* **Work instructions**
Answer these from the text on quitting smoking:
(a) What does nicotine cause the brain to release?
(b) What problem with nicotine replacement therapy does the text name?
(c) Which medication interferes with the nicotine receptors in the brain?

* **Exercise text**
★ ★ ★

Most people know the negative effects that smoking has on their lives, but quitting smoking is difficult. The latest answer could be a vaccine.
Smoking is addictive mainly because of the nicotine in the cigarette smoke. Cigarette smoke is inhaled into the lungs of a smoker; it then enters the blood stream and eventually crosses the blood brain barrier. In the brain, nicotine stimulates the brain to release dopamine which makes the smoker feel euphoric. It is therefore difficult for most smokers to give up smoking because of the positive reward system that nicotine delivers.
Ways to Quit Smoking
Quitting smoking is difficult. A smoker with a significant nicotine addiction suffers from unpleasant withdrawals symptoms when they attempt to stop smoking. Smokers are aware of the negative effects of smoking such as lung diseases, heart diseases, and fertility issues among others. This has driven a new market of aides designed to help people quit smoking, including specialist hypnotherapy.
Nicotine Replacement Therapy (NRT)
The nicotine patch, nicotine gums, nicotine nasal and oral sprays, nicotine inhalers, and nicotine lozenges are all designed as nicotine replacement therapy aides. These aides deliver the nicotine the smoker craves. They do so in diminishing doses. The idea is to slowly wean the smoker off nicotine. This way withdrawal from smoking is not as intense. NRT has some success, but relapse rates are high.
Other Smoking Cessation Techniques
Drugs: Certain medications can be used to help in smoking cessation. Zyban helps reduce the symptoms of nicotine withdrawal, and Chantix interferes with the nicotine receptors in the brain.

★ ★ ★

* **Material shown**
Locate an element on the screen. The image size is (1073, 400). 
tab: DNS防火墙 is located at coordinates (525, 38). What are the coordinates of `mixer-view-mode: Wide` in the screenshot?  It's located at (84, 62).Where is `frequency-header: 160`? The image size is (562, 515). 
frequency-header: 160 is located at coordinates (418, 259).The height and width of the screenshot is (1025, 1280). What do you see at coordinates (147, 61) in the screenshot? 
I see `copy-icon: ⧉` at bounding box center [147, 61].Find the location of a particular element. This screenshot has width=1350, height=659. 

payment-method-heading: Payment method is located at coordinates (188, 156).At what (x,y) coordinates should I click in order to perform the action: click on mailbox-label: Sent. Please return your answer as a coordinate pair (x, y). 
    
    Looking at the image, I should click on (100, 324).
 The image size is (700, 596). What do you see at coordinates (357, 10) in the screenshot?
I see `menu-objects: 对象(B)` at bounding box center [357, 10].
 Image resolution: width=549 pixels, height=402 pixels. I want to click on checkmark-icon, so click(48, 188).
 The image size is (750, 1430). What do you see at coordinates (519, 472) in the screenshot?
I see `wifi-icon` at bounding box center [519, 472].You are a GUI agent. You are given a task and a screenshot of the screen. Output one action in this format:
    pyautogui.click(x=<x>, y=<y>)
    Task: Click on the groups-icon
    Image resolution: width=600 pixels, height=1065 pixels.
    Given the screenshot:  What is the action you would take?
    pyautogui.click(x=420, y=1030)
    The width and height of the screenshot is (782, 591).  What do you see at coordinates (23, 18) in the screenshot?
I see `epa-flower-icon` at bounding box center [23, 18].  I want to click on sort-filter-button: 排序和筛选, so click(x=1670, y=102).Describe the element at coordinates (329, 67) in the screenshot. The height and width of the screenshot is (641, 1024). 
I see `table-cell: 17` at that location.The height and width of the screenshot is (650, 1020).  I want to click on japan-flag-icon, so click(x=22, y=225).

★ ★ ★

* **Exercise output**
(a) Dopamine.
(b) Relapse rates are high.
(c) Chantix.